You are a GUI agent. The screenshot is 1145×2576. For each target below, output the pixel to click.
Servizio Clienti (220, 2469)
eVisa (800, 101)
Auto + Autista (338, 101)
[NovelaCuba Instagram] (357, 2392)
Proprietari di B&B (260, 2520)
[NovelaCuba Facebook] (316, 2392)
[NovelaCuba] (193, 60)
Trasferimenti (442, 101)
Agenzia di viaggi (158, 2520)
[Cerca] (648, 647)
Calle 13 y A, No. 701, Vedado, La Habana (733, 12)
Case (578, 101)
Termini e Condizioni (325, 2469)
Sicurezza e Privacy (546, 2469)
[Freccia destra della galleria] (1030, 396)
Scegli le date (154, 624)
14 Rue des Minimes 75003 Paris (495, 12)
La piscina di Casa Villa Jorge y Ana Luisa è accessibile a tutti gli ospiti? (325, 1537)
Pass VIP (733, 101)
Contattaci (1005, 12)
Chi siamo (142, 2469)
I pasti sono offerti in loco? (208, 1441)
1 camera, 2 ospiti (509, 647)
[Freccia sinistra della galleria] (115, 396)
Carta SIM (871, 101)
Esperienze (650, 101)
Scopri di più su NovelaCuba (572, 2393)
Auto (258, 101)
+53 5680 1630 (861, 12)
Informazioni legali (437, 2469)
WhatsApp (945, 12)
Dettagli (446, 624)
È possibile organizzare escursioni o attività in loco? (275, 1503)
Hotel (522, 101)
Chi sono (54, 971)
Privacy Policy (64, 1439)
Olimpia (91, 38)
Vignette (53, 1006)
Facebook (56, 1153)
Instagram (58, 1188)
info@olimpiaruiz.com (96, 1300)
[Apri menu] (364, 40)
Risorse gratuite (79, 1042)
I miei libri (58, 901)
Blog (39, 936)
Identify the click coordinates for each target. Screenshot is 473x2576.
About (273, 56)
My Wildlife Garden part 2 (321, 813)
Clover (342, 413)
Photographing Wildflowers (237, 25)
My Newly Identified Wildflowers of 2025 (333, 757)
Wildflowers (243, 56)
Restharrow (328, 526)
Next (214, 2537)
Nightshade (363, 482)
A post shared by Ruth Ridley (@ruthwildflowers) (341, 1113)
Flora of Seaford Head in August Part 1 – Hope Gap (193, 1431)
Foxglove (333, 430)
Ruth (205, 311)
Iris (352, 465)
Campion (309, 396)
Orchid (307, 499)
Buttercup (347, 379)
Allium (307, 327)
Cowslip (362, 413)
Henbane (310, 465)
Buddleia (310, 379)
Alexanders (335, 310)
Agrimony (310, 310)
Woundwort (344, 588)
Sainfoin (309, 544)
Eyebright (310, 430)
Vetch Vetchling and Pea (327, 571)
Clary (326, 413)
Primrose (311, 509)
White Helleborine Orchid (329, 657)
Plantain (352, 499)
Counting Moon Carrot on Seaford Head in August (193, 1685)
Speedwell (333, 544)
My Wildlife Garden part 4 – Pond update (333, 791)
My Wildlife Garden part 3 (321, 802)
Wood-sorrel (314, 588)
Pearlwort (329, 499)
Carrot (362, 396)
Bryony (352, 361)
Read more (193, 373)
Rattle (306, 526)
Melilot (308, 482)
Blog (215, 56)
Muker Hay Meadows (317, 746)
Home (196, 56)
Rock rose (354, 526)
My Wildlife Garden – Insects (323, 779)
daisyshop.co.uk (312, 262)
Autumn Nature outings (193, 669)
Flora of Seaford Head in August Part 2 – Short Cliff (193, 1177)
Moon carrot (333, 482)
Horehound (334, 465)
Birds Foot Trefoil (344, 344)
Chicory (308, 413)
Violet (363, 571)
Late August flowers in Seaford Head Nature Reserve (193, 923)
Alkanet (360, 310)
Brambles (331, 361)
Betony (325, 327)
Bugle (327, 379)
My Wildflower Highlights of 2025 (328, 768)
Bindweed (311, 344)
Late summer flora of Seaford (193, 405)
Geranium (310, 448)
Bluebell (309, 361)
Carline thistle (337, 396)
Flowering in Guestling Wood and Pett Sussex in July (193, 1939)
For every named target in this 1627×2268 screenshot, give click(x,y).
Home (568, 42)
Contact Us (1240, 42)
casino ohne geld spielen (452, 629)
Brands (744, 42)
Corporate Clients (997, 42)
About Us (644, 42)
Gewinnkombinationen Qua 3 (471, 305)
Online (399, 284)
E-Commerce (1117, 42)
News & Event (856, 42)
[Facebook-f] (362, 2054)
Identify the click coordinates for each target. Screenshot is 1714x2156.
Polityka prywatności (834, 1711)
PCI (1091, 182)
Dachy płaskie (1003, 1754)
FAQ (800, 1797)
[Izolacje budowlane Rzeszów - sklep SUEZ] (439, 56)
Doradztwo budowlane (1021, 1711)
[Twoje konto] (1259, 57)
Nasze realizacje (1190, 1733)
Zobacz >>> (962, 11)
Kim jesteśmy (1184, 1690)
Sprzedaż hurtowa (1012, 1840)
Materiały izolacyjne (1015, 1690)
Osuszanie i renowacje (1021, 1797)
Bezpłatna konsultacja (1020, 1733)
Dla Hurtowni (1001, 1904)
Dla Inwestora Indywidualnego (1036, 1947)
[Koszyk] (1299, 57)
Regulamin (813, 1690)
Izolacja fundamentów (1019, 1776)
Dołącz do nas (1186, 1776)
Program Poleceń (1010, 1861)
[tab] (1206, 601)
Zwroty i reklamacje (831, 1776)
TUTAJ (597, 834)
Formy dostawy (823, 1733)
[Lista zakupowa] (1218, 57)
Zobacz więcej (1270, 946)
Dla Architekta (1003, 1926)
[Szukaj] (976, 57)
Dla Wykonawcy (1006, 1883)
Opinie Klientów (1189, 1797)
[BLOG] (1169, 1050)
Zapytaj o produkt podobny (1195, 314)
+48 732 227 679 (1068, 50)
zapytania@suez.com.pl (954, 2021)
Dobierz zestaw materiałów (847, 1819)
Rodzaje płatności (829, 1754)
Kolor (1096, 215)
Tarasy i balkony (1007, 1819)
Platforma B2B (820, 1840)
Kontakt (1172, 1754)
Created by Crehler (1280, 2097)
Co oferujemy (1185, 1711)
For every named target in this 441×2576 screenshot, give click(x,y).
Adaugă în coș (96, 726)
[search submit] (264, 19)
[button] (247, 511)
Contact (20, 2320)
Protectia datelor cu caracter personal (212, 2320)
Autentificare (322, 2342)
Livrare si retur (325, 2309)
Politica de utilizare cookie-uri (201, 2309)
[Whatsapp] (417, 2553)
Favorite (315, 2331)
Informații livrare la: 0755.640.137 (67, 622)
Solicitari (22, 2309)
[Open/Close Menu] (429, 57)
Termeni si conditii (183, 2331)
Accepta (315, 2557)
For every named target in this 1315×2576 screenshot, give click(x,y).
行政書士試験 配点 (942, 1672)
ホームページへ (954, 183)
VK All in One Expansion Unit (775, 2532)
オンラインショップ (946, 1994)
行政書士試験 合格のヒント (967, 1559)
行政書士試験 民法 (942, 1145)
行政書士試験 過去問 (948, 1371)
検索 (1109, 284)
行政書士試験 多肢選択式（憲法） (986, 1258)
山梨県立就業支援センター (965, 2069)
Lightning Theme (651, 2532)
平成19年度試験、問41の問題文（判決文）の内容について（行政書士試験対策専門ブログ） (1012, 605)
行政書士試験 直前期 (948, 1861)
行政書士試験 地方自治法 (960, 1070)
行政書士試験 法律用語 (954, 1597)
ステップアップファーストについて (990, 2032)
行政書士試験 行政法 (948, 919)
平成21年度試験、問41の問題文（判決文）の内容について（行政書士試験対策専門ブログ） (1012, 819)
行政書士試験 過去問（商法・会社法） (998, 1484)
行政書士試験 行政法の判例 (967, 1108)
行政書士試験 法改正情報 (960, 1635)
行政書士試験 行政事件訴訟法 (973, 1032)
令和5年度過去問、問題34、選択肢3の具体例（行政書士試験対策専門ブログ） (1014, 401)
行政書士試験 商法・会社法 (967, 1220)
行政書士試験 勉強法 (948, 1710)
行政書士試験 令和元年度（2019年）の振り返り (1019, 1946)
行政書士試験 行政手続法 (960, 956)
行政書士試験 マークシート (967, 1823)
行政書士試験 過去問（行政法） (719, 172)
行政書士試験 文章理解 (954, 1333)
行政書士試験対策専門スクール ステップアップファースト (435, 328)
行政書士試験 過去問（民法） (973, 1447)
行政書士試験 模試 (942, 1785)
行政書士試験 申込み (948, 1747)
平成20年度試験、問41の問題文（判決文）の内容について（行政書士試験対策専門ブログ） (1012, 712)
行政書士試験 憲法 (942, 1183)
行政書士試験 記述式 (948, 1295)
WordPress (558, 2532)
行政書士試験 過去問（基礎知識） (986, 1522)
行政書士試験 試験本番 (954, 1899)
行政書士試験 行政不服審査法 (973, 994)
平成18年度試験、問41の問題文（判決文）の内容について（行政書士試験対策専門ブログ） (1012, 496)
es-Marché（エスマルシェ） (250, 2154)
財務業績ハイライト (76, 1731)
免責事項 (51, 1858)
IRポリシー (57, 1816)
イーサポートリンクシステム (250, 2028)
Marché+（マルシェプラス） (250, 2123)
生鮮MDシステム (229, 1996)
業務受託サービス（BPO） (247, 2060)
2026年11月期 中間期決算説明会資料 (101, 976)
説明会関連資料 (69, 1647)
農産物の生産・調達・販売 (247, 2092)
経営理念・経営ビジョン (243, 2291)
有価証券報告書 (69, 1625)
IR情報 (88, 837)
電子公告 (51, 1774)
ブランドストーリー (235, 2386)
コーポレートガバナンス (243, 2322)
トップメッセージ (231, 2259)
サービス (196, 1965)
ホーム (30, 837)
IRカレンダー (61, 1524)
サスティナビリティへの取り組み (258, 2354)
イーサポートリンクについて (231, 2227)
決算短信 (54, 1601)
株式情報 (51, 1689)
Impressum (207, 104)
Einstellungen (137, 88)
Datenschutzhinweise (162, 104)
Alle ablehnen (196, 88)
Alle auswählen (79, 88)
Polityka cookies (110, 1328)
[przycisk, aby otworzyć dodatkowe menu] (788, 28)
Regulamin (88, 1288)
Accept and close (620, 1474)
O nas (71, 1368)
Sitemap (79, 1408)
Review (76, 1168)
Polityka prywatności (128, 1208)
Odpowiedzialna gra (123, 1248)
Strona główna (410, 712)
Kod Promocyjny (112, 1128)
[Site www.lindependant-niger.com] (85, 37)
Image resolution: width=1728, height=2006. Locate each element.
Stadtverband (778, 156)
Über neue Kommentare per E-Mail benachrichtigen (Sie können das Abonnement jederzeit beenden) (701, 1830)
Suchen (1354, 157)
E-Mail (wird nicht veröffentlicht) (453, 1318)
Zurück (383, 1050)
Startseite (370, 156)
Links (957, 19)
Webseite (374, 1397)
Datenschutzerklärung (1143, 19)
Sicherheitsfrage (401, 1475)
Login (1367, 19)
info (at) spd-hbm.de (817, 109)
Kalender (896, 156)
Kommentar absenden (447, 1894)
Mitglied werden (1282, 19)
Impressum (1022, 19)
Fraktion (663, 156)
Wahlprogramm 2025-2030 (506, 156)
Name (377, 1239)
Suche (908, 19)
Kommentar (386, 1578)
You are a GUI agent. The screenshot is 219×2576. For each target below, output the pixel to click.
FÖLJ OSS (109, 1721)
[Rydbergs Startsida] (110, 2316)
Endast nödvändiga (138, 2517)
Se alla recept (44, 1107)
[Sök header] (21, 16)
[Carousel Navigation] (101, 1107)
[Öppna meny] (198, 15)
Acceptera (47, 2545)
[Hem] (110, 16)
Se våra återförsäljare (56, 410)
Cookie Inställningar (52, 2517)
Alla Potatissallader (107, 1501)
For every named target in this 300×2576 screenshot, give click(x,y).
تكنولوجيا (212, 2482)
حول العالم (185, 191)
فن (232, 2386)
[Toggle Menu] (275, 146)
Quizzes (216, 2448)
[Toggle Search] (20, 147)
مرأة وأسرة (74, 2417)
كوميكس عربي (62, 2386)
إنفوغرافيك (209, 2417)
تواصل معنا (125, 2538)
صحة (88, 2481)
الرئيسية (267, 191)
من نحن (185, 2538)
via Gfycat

-------------------------

Directions: Starting with the first line of the listing, output each line exactly until you have included the one containing "Photographing Wildflowers (237, 25)".

Answer to this problem:
You are a GUI agent. The screenshot is 1145×2576. For each target below, output the pixel to click.
Servizio Clienti (220, 2469)
eVisa (800, 101)
Auto + Autista (338, 101)
[NovelaCuba Instagram] (357, 2392)
Proprietari di B&B (260, 2520)
[NovelaCuba Facebook] (316, 2392)
[NovelaCuba] (193, 60)
Trasferimenti (442, 101)
Agenzia di viaggi (158, 2520)
[Cerca] (648, 647)
Calle 13 y A, No. 701, Vedado, La Habana (733, 12)
Case (578, 101)
Termini e Condizioni (325, 2469)
Sicurezza e Privacy (546, 2469)
[Freccia destra della galleria] (1030, 396)
Scegli le date (154, 624)
14 Rue des Minimes 75003 Paris (495, 12)
La piscina di Casa Villa Jorge y Ana Luisa è accessibile a tutti gli ospiti? (325, 1537)
Pass VIP (733, 101)
Contattaci (1005, 12)
Chi siamo (142, 2469)
I pasti sono offerti in loco? (208, 1441)
1 camera, 2 ospiti (509, 647)
[Freccia sinistra della galleria] (115, 396)
Carta SIM (871, 101)
Esperienze (650, 101)
Scopri di più su NovelaCuba (572, 2393)
Auto (258, 101)
+53 5680 1630 (861, 12)
Informazioni legali (437, 2469)
WhatsApp (945, 12)
Dettagli (446, 624)
È possibile organizzare escursioni o attività in loco? (275, 1503)
Hotel (522, 101)
Chi sono (54, 971)
Privacy Policy (64, 1439)
Olimpia (91, 38)
Vignette (53, 1006)
Facebook (56, 1153)
Instagram (58, 1188)
info@olimpiaruiz.com (96, 1300)
[Apri menu] (364, 40)
Risorse gratuite (79, 1042)
I miei libri (58, 901)
Blog (39, 936)
Identify the click coordinates for each target. Screenshot is 473x2576.
About (273, 56)
My Wildlife Garden part 2 (321, 813)
Clover (342, 413)
Photographing Wildflowers (237, 25)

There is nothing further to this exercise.